*** Opening of DATA FOR ANALYSIS ***

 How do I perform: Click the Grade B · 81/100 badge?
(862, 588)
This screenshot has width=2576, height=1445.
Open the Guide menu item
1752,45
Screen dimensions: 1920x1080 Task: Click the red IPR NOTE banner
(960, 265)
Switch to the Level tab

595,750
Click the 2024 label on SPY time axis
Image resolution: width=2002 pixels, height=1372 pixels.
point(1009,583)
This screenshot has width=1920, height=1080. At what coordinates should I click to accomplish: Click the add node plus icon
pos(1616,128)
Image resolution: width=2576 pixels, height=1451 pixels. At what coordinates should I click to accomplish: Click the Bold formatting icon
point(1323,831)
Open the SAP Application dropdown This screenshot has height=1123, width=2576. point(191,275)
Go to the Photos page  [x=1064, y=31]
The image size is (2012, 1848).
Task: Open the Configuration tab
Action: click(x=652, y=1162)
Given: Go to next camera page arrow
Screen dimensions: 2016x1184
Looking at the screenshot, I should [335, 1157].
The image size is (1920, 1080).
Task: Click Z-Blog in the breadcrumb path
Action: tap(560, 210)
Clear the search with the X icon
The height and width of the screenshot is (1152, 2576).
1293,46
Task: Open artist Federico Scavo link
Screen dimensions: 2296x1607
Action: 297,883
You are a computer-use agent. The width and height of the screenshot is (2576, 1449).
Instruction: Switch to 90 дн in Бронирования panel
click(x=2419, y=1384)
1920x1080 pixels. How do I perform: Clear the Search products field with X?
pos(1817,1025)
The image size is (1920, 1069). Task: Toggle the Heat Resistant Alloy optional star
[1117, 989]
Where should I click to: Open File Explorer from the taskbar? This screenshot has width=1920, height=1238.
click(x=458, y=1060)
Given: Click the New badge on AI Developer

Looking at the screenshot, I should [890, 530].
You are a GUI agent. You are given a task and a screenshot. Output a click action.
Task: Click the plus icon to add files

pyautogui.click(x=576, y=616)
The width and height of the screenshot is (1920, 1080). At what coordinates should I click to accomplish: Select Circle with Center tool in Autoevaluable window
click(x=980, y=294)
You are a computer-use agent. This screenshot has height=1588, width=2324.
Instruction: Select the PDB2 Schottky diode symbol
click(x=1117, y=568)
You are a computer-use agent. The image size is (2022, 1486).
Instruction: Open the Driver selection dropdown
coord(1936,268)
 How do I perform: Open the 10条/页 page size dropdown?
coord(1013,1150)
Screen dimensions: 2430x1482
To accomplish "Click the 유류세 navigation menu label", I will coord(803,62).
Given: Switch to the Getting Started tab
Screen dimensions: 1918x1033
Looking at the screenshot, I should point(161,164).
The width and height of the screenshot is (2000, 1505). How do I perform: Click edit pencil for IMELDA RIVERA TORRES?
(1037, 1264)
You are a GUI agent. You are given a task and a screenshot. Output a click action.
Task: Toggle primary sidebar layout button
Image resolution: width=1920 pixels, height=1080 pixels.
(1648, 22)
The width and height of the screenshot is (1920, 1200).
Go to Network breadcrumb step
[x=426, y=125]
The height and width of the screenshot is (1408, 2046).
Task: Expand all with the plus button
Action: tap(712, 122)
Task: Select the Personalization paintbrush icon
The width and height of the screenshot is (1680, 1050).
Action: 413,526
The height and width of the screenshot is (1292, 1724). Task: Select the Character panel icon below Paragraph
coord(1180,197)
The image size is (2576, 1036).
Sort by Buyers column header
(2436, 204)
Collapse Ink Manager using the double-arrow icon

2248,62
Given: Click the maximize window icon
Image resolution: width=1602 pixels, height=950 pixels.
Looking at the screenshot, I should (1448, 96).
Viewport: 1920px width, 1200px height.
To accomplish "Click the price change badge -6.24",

*** Close of DATA FOR ANALYSIS ***

- _THE PROBLEM_: After reading the listing, write out every line of it exactly.

- _EXPECTED ANSWER_:
 How do I perform: Click the Grade B · 81/100 badge?
(862, 588)
This screenshot has width=2576, height=1445.
Open the Guide menu item
1752,45
Screen dimensions: 1920x1080 Task: Click the red IPR NOTE banner
(960, 265)
Switch to the Level tab

595,750
Click the 2024 label on SPY time axis
Image resolution: width=2002 pixels, height=1372 pixels.
point(1009,583)
This screenshot has width=1920, height=1080. At what coordinates should I click to accomplish: Click the add node plus icon
pos(1616,128)
Image resolution: width=2576 pixels, height=1451 pixels. At what coordinates should I click to accomplish: Click the Bold formatting icon
point(1323,831)
Open the SAP Application dropdown This screenshot has height=1123, width=2576. point(191,275)
Go to the Photos page  [x=1064, y=31]
The image size is (2012, 1848).
Task: Open the Configuration tab
Action: click(x=652, y=1162)
Given: Go to next camera page arrow
Screen dimensions: 2016x1184
Looking at the screenshot, I should [335, 1157].
The image size is (1920, 1080).
Task: Click Z-Blog in the breadcrumb path
Action: tap(560, 210)
Clear the search with the X icon
The height and width of the screenshot is (1152, 2576).
1293,46
Task: Open artist Federico Scavo link
Screen dimensions: 2296x1607
Action: 297,883
You are a computer-use agent. The width and height of the screenshot is (2576, 1449).
Instruction: Switch to 90 дн in Бронирования panel
click(x=2419, y=1384)
1920x1080 pixels. How do I perform: Clear the Search products field with X?
pos(1817,1025)
The image size is (1920, 1069). Task: Toggle the Heat Resistant Alloy optional star
[1117, 989]
Where should I click to: Open File Explorer from the taskbar? This screenshot has width=1920, height=1238.
click(x=458, y=1060)
Given: Click the New badge on AI Developer

Looking at the screenshot, I should [890, 530].
You are a GUI agent. You are given a task and a screenshot. Output a click action.
Task: Click the plus icon to add files

pyautogui.click(x=576, y=616)
The width and height of the screenshot is (1920, 1080). At what coordinates should I click to accomplish: Select Circle with Center tool in Autoevaluable window
click(x=980, y=294)
You are a computer-use agent. This screenshot has height=1588, width=2324.
Instruction: Select the PDB2 Schottky diode symbol
click(x=1117, y=568)
You are a computer-use agent. The image size is (2022, 1486).
Instruction: Open the Driver selection dropdown
coord(1936,268)
 How do I perform: Open the 10条/页 page size dropdown?
coord(1013,1150)
Screen dimensions: 2430x1482
To accomplish "Click the 유류세 navigation menu label", I will coord(803,62).
Given: Switch to the Getting Started tab
Screen dimensions: 1918x1033
Looking at the screenshot, I should point(161,164).
The width and height of the screenshot is (2000, 1505). How do I perform: Click edit pencil for IMELDA RIVERA TORRES?
(1037, 1264)
You are a GUI agent. You are given a task and a screenshot. Output a click action.
Task: Toggle primary sidebar layout button
Image resolution: width=1920 pixels, height=1080 pixels.
(1648, 22)
The width and height of the screenshot is (1920, 1200).
Go to Network breadcrumb step
[x=426, y=125]
The height and width of the screenshot is (1408, 2046).
Task: Expand all with the plus button
Action: tap(712, 122)
Task: Select the Personalization paintbrush icon
The width and height of the screenshot is (1680, 1050).
Action: 413,526
The height and width of the screenshot is (1292, 1724). Task: Select the Character panel icon below Paragraph
coord(1180,197)
The image size is (2576, 1036).
Sort by Buyers column header
(2436, 204)
Collapse Ink Manager using the double-arrow icon

2248,62
Given: Click the maximize window icon
Image resolution: width=1602 pixels, height=950 pixels.
Looking at the screenshot, I should (1448, 96).
Viewport: 1920px width, 1200px height.
To accomplish "Click the price change badge -6.24",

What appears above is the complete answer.